Document extract START

When will I need to start dialysis?
Patients usually begin dialysis when kidney function is 15% or less or when severe symptoms, such as nausea/vomiting, fatigue, and shortness of breath develop. If your kidneys are still functioning, it’s important to prepare and learn about dialysis early so you can make the choices that are right for you. If you are interested in a transplant, take a look at these frequently asked questions about getting a kidney transplant.
What are the different types of dialysis?
The two main types of dialysis are hemodialysis and peritoneal dialysis. Both hemodialysis and peritoneal dialysis require a surgical procedure to create an access point so that dialysis can be performed.
With hemodialysis, your blood is removed from your body, filtered and cleaned by a machine that acts as an artificial kidney, and returned to the body free of toxic wastes, salts, and excess fluid. Patients on hemodialysis follow a strict diet with limited liquids.

Document extract END

■ Aim of the exercise
Reproduce the portion of the dialysis text between "Patients usually begin" and "types of dialysis?", inclusive, word for word. Leave the material after this text aside; it has nothing to do with it.

Dataset entries START

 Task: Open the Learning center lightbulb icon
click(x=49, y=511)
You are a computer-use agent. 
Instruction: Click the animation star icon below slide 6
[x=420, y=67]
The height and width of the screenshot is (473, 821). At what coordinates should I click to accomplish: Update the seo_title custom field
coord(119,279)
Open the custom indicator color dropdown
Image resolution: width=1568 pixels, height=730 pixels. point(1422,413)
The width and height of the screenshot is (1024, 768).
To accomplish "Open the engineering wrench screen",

Dataset entries END

■ Written response
Patients usually begin dialysis when kidney function is 15% or less or when severe symptoms, such as nausea/vomiting, fatigue, and shortness of breath develop. If your kidneys are still functioning, it’s important to prepare and learn about dialysis early so you can make the choices that are right for you. If you are interested in a transplant, take a look at these frequently asked questions about getting a kidney transplant.
What are the different types of dialysis?